### Job
Please give the lines of the items from the line with "The width and" to the line with "Action: click(x=73, y=60)", both included, as a Markdown table with the columns Row and Line, leaving out blank lines and the pictures.

### Data entries
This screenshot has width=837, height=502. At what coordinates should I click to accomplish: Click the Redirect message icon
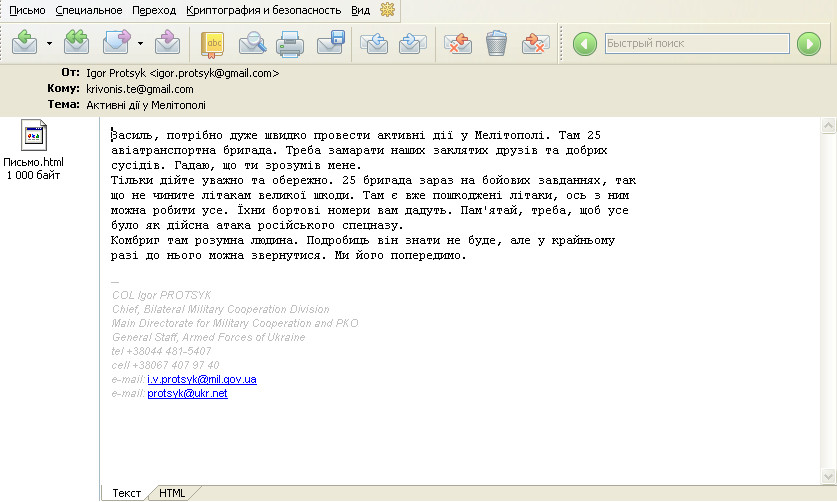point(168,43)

==

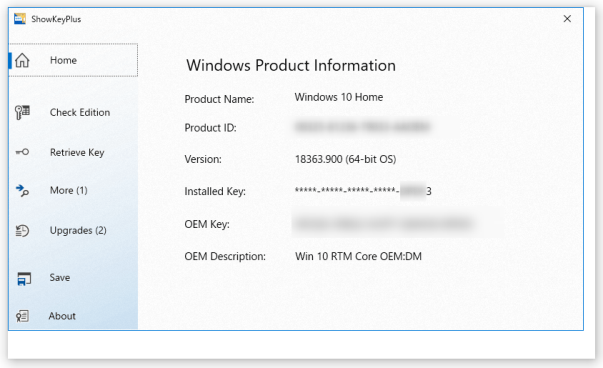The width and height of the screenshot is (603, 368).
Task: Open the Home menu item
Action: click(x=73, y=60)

### Exercise output
| Row | Line |
|---|---|
| 1 | The width and height of the screenshot is (603, 368). |
| 2 | Task: Open the Home menu item |
| 3 | Action: click(x=73, y=60) |